Dataset extract ▸
************

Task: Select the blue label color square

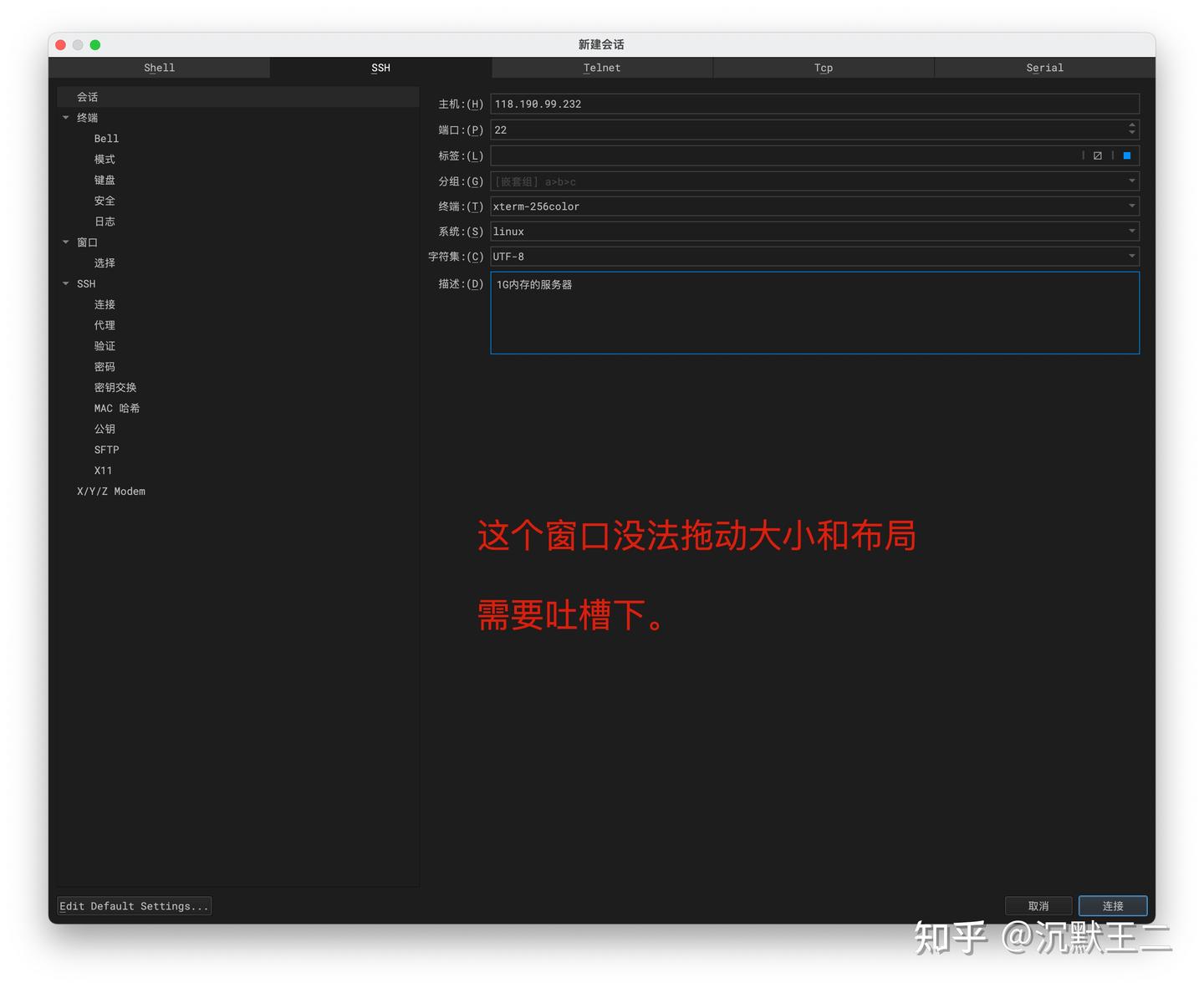Action: 1126,155
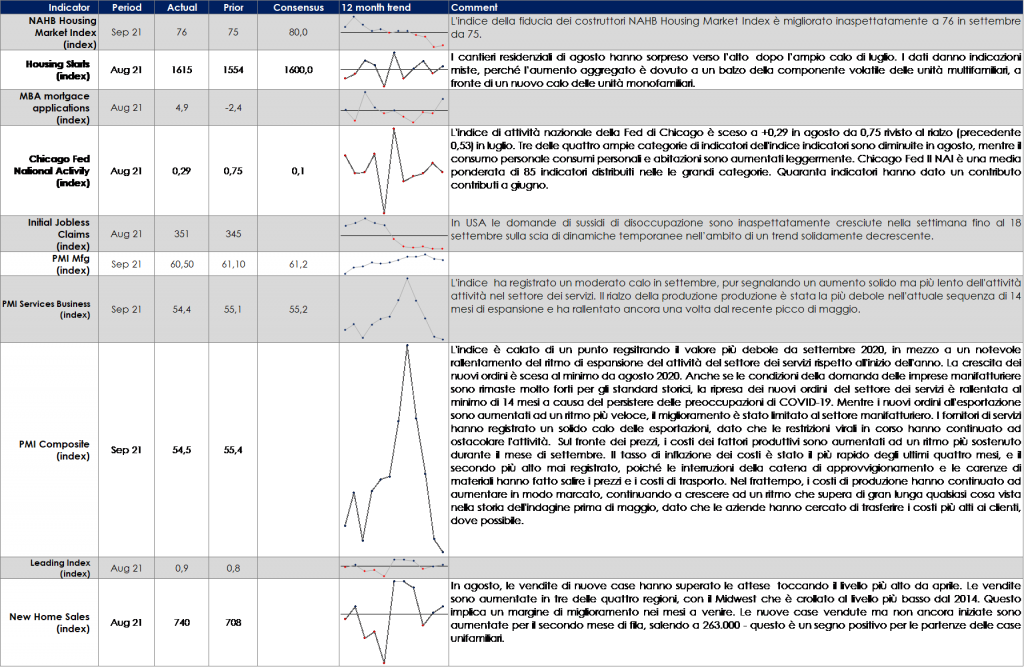Click the Actual column header
This screenshot has height=667, width=1024.
[182, 8]
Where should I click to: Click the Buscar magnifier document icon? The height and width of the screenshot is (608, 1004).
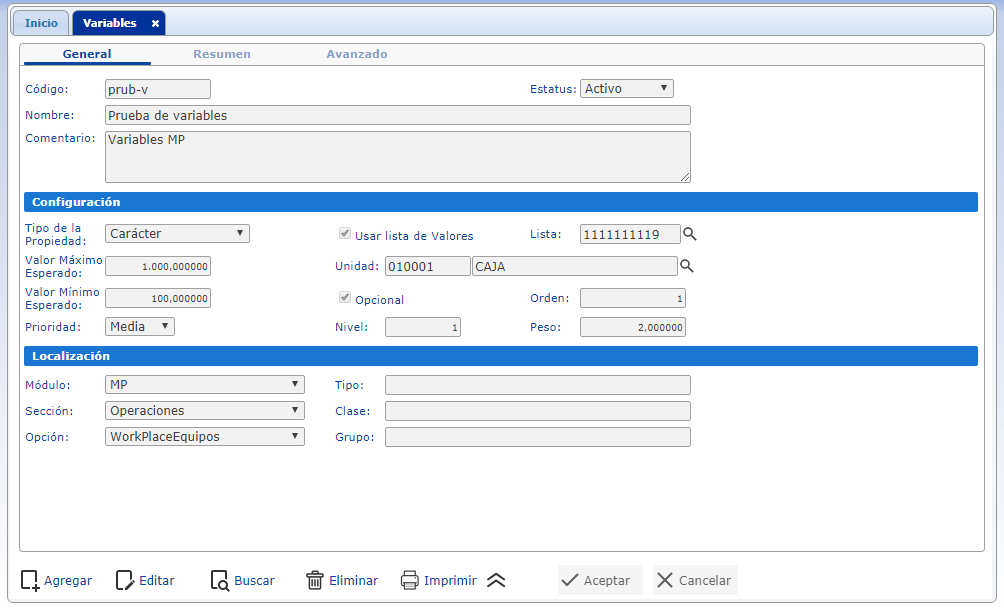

************

What you are asked to do ▸ The answer must be the data above, repeated exactly, with no pictures.

Answer to the problem ▸
Task: Select the blue label color square

Action: 1126,155
Click the Actual column header
This screenshot has height=667, width=1024.
[182, 8]
Where should I click to: Click the Buscar magnifier document icon? The height and width of the screenshot is (608, 1004).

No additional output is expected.